O-I's shock may wake city to action

2/13/2005

Eight bite-size Lemmon Drops to nibble on while mapping out your Valentine's Day strategy:

  • Perhaps now Toledo will put downtown development on the front burner. It has no other choice, really.

    Thank you, Owens-Illinois Inc., for being so honest about the possibility of moving your world headquarters from downtown to the Levis Development Park in Perrysburg.

    It almost seems surreal that O-I would consider abandoning the 32-story building at One SeaGate. It is the jewel of Toledo's skyline.

    To lose O-I, which has 340 employees at its downtown headquarters, would be a devastating blow for the city. The prestige of having a Fortune 500 firm call Toledo home is invaluable in "selling" the city to outsiders.

    As someone who works two blocks from O-I, I can relate to those who believe it's more of a pain than a pleasure to work downtown. After all, it barely has a pulse.

    Owens-Illinois gave Toledo a much-needed wake-up call.

  • I'm thinking if the University of Toledo men's basketball team played its home games in a new downtown arena, attendance for Wednesday's contest against rival Bowling Green State University would have been more than double the 5,829 at Savage Hall.

  • Say what you will about Ohio Supreme Court Justice Alice Robie Resnick's arrest for drunken driving, but at least she pleaded guilty and moved on. The process, from arrest to sentencing, took one week.

    Compare that to the timeline of the 2003 drunken-driving case against then-Lucas County Treasurer Ray Kest. The process, which ended when Mr. Kest pleaded guilty to a lesser charge, took 25 weeks.

    Justice Resnick took "full responsibility" for her actions, just as she said she would do.

  • Ohio's "temporary" sales-tax increase -- it went from 5 percent to 6 percent in 2003 -- is supposed to expire on June 30. However, instead of returning it to 5 percent, as scheduled, Gov. Bob Taft has proposed that it be set at 5.5 percent. The budget wrangling has yet to begin, but if 5.5 percent is the starting point, is there any doubt we will wind up at 6 percent again?

  • Now that voters in the Lake Local School District have, for the second time, reneged on a public "promise" to pass a school-funding proposal, the school board -- which, in response to a public outcry in August, decided to restore extracurricular activities at a cost of more than $700,000 -- should, as punishment for being so gullible, hold its next meeting in the back of a turnip truck.

  • Prospective tenants for The Shops at Fallen Timbers are being told that the 130-acre retail village will open in 18 months. Depending on your perspective, the development will join with Westfield Shoppingtown Franklin Park and Levis Commons to form the Axis of Retailing or, given that all three are outside the I-475 loop around the heart of the metro area, the Axis of Urban Sprawl.

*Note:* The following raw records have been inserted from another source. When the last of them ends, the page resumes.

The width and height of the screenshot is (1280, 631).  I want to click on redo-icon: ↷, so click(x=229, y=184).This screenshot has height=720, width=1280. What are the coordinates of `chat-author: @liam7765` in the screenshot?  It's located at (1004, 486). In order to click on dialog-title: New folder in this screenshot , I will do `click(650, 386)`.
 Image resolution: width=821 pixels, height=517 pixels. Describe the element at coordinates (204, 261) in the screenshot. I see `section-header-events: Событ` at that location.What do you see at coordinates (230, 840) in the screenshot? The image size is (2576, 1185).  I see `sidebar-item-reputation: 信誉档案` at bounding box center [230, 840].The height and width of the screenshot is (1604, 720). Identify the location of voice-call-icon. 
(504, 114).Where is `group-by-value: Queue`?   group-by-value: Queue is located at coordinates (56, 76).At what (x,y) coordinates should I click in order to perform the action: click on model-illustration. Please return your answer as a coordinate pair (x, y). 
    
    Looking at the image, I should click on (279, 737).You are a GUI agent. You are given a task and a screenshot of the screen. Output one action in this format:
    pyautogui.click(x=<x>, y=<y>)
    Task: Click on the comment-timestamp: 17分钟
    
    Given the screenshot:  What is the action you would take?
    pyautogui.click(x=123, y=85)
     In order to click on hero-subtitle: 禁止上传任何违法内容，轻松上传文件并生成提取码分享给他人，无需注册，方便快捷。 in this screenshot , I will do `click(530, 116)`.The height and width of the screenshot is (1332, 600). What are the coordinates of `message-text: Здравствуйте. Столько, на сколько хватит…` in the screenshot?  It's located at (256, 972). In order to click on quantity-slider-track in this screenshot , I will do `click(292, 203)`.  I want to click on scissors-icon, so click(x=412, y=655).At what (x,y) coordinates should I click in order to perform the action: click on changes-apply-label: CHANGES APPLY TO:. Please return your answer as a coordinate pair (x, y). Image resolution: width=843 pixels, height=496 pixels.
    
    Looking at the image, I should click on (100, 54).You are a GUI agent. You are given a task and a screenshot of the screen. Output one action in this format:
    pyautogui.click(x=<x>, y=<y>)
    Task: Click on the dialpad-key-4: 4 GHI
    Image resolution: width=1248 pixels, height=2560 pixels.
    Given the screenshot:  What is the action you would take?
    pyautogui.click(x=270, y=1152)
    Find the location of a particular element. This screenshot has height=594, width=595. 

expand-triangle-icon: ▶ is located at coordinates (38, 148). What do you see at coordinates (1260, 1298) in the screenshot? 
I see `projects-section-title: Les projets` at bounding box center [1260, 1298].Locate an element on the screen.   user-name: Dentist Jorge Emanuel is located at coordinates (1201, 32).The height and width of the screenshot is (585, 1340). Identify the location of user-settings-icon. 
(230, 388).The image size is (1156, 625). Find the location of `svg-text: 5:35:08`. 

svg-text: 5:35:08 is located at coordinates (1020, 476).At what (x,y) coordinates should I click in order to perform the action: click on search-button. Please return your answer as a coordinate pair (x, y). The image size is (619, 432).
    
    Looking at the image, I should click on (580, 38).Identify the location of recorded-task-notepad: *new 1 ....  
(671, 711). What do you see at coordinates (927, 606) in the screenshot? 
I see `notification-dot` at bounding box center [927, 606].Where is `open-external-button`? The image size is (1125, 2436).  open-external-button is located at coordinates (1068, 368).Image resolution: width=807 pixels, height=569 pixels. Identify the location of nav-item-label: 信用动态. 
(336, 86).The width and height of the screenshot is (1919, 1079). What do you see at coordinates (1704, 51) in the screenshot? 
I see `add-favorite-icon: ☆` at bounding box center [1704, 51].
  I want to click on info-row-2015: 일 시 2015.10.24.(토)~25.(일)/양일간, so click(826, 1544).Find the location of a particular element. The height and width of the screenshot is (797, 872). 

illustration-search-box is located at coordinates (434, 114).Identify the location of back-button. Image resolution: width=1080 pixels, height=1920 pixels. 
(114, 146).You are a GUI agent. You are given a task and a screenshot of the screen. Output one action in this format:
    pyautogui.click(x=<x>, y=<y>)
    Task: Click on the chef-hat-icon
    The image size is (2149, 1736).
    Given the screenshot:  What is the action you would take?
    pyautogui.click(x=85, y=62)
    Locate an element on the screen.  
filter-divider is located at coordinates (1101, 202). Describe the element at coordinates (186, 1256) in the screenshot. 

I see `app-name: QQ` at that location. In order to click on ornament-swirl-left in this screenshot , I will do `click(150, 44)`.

  • A challenge for the Ohio Turnpike Commission: Given that the turnpike's unionized toll collectors and maintenance workers have agreed to a three-year contract, thereby averting a strike, how about pledging not to raise tolls until 2009?

  • Memo to Wal-Mart: The read-between-the-lines message you sent from Canada -- that you will be closing the store in Jonquiere, Quebec, which in September became the first unionized Wal-Mart -- was received loud and clear here in the United States.